[BEGIN Page extract]

Mediums - Acrylic binder of similar consistency and behavior to actual paints.
  • Increase paint "volume" without adhesion loss - Do you want to spend less money on paint? (aka make your paint go further.) By adding these mediums you can use less paint to cover roughly the same area. Some transparency results, depending on how much medium you add, but because of the binder the paint usually retains the same working qualities as straight out of the tube or bottle. Usually this is for fine artists trying to stretch their tube paints.

    Does affect sheen of paint: you determine whether the dried paint is matte, satin or glossy, depending on the medium you use.

    Examples:
    Liquitex Matte Medium
    Liquitex Gloss Medium

  • Increase thickness/texture - Basically all the gel, structural, tar, sand, etc. mediums fall in this category too. They all let you stretch your paint out, though these mediums use heavier thickeners and/or texture agents to create interesting effects.

    Does affect sheen of paint: you determine whether the dried paint is matte, satin or glossy, depending on the medium you use. Primarily, canvas painters use thwse to create oil paint-like effects for acrylics or wacky, structural painting works.

    Examples:
    W&N Gel medium
    Decoart Thickening medium


Varnishes - Protect a finished piece.

[END Page extract]
[BEGIN Information supplied]

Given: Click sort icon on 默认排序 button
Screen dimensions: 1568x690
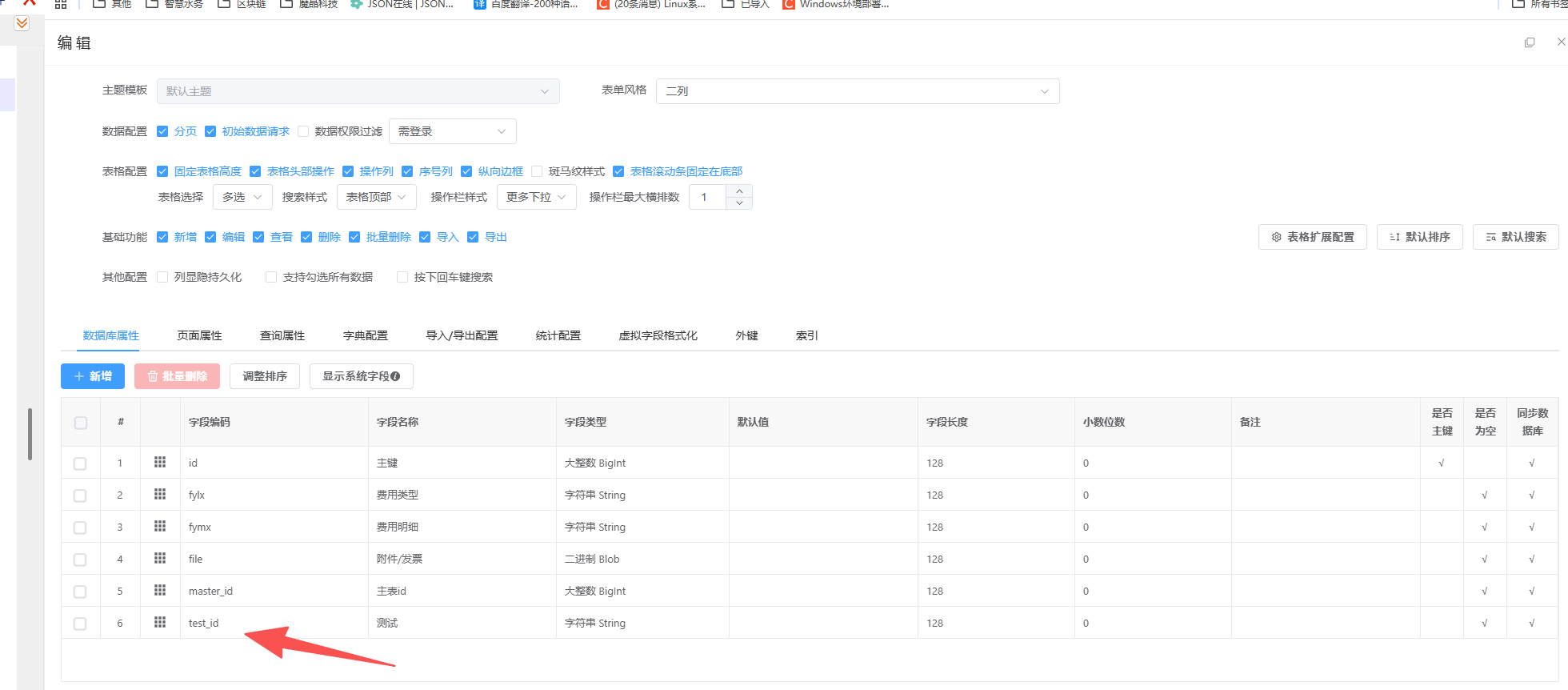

[END Information supplied]

[What is required] Please rewrite the passage on acrylic mediums starting at "Mediums - Acrylic" and ending at "their tube paints.", swapping "binder" for "resin".

[Task solution]
Mediums - Acrylic resin of similar consistency and behavior to actual paints.
  • Increase paint "volume" without adhesion loss - Do you want to spend less money on paint? (aka make your paint go further.) By adding these mediums you can use less paint to cover roughly the same area. Some transparency results, depending on how much medium you add, but because of the resin the paint usually retains the same working qualities as straight out of the tube or bottle. Usually this is for fine artists trying to stretch their tube paints.